4- Pre-kapitalist dönemde iktisat ve din iç içe geçmiş idi. Ancak modern bilim iktisadın kutsalla bağını kopardı. Yeniden oluşturulacak iş ahlakında iktisadın kutsalla irtibatı göz önünde tutulmalıdır.

5- İş ahlakı, birey, aile ve toplum ahlakından bağımsız değildir. Dolayısıyla, bireyin ahlaklı olmasında aile ve eğitim kurumlarının çok önemli yeri vardır. Buradan hareketle, iş ahlakının oluşturulması için en başta aile içi eğitim ve terbiyenin ve aynı zamanda okullarda verilen eğitimin son derece önemli olduğu söylenebilir. Ancak eğitim iş ahlakına uygun davranış ve eylemler için yeterli değildir. İnsanın fıtratını göz önünde bulundurup, iş ahlakının oluşturulması için işletmelerde eğitim dışında -fakat eğitimin önemini ihmal etmeden- başkaca önlemler de almak gerekir. Bu konuda alınması gereken tedbirleri şu şekilde özetlenebilir:

● İşletmede iş ahlakı konusunda yazılı ahlak kuralları ve kodları oluşturulmalıdır,
● Organizasyon, iş ahlakı konusunda ahlak standartları tespit etmeli ve bu standartlara uygun hareket etmelidir,
● Lider ve üst yönetimin organizasyon çalışanlarına örnek olacak şekilde ahlaki davranış ve eylemlerde bulunması gereklidir,
● Lider ve üst yönetimin organizasyonda iş ahlakının tesis edilmesi konusunda kararlı ve inançlı olması gerekir,
● Organizasyonda ahlak kültürünün uzun dönemli olarak kurumsallaşması gereklidir,
● Organizasyonda iş ahlakına yönelik davranış ve eylemler takdir görmeli ve ödüllendirilmeli; buna karşın iş ahlakına uygun olmayan davranışlar kınanmalı, gerekirse cezalandırılmalıdır,
● Organizasyonda ahlak konusuna önem verildiği açık olarak hissedilmelidir. (Örneğin, organizasyonda iş ahlakına yönelik afiş ve sloganlar asılmalıdır.),
● İş ahlakı konusunda çalışanlara sürekli eğitim sağlanılmalıdır,
● İş ahlakına yönelik hukuksal düzenlemeler (örneğin, vergi kaçakçılığı ile mücadele programı, kaçak işçi çalıştırma ile mücadele, haksız rekabet ile mücadele, tüketici koruma, vs.) yapılmalıdır.

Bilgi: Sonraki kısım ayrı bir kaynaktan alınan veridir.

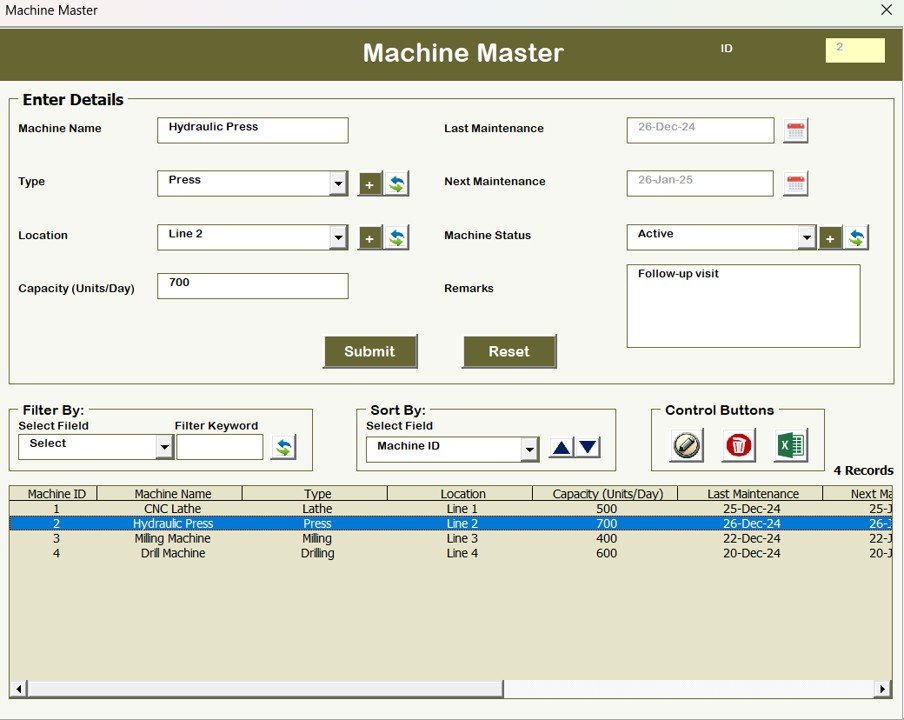Open the Type dropdown list
This screenshot has height=720, width=904.
tap(338, 183)
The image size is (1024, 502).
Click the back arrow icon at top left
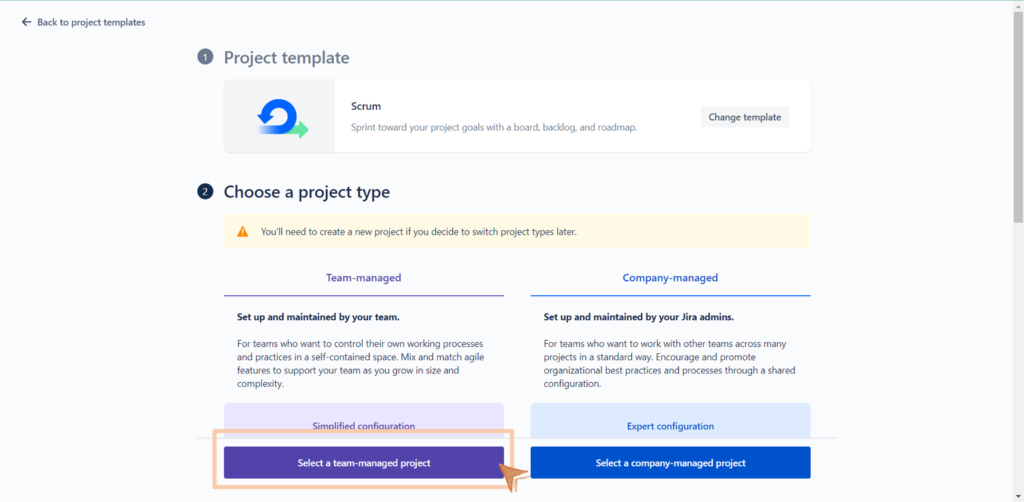click(x=26, y=22)
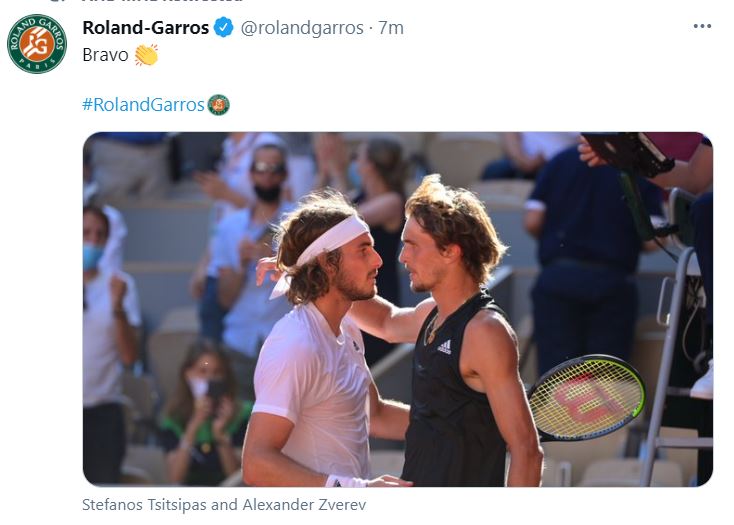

6- İş ahlakıyla ilgili çalışmalar yapılır ve bu doğrultuda bazı kural ve ilkeler oluşturulurken, iş ahlakının toplumsal genel ahlaktan bağımsız olamayacağı ve iş ahlakıyla ilgili bu kural ve ilkelerin sadece yazılı birer metin halinde sergilenmesinden çok bunların işgörenler ve işverenler tarafından içselleştirilmesi yani gönüllere indirilmesi unutulmamalıdır.